Homeschool

You Decide.

My original inaugural homeschool post looked much different from the one you’re now reading. It was entitled “3 Reasons We Chose to Homeschool”, and while it simmers in my pile of drafts for potential publication, I find it is abruptly outdated in the face of COVID-19 school closures.

We have found joy in our decision to homeschool. And much of the joy comes from just that – our DECISION. We weighed our options. We poured over curricula, navigated routines, shifted gears, and adjusted daily based on successes and failures. We carefully curated an atmosphere of education that would allow for exploration, discovery, relationships, adventure, and boredom (because that’s where the magic happens, friends).

We weren’t thrust into it unexpectedly. We were not scrambling to adjust work schedules or rebalance priorities at home. We didn’t have to figure out how to enrich our children without libraries, museums, playgrounds, grocery stores, friends’ houses, state parks, or bookstores.

Homeschooling is no longer just an educational choice. For many places in the US it has become an educational reality. So while I hope to share more about our own intentional homeschool journey, I don’t want to do so without saying that this thing we are doing now – whether we chose it or not – this is a hard thing. There will be triumphs and trials, often in the same day. In one moment you may wonder why you don’t take the leap and homeschool regardless of re-openings, and in the next you may see a desperate mirage of the yellow school bus bumping down the road.

One decision has been made for us. Our children will not be returning to their school buildings, whether it is for this month or this year or this season. But there are still decisions to be made.

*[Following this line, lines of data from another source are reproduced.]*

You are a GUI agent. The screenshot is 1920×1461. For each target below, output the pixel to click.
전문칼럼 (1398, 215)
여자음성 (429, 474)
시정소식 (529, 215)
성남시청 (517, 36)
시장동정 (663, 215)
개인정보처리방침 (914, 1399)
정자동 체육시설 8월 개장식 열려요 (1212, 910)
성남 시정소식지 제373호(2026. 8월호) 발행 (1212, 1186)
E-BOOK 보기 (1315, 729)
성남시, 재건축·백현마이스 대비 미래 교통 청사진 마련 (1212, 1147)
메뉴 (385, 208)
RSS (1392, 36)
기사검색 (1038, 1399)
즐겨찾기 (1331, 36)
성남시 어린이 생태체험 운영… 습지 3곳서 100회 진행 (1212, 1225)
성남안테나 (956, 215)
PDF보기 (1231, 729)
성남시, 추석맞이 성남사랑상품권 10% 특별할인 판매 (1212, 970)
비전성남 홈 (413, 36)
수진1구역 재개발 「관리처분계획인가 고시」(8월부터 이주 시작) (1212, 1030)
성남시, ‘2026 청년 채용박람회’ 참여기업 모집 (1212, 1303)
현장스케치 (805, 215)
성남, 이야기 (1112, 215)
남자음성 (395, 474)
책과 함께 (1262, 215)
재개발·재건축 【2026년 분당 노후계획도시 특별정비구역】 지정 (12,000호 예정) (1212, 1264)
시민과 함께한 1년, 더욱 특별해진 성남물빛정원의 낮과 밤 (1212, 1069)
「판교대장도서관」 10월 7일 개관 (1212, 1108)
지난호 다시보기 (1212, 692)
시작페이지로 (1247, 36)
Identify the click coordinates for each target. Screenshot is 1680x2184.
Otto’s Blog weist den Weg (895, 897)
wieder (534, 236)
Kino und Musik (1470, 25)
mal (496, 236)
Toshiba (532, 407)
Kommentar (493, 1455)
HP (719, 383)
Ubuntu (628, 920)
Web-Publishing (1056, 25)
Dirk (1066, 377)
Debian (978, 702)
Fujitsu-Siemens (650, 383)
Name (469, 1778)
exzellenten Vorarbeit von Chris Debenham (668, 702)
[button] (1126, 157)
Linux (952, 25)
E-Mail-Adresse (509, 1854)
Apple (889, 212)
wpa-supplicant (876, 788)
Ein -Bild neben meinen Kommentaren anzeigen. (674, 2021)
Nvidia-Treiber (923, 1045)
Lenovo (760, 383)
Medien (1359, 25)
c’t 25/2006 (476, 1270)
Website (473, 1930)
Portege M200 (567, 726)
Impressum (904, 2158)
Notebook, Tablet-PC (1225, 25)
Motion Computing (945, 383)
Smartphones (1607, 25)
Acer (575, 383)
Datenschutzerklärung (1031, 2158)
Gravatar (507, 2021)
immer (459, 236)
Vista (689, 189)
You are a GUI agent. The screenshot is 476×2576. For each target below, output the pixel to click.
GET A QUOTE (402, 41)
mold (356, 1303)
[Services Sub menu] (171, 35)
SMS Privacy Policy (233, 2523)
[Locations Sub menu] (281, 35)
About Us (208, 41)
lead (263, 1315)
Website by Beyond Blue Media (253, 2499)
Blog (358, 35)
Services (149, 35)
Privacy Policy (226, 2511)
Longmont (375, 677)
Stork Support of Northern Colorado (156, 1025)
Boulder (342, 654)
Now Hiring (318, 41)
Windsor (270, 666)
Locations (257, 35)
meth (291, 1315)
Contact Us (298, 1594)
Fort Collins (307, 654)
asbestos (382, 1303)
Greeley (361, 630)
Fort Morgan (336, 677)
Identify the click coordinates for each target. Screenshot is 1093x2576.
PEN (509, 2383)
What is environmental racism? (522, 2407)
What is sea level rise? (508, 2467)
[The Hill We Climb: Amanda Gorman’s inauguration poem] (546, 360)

Decisions about finding beauty in the chaos. Decisions about curbing attitudes with kindness instead of our own stubborn rebuttals. Decisions about giving framework to the new freedom of our days. Decisions about what we want our children to learn. Decisions about how much we should learn from worksheets versus the world.

Maybe you made the decision to homeschool. Maybe the state made that decision for you. Regardless, the next decision is entirely yours. What will you do, now that you are in this place of challenge and beauty and struggle and joy? How will you allow this time to change you? What will you decide?

You decide.














One Comment

  • Susan

    Rachel,

    I’m so happy to read another installment of what will one day be a treasured collection of your chronicled works! Keep sharing the love!

    Love you always! Jesus I Trust In You!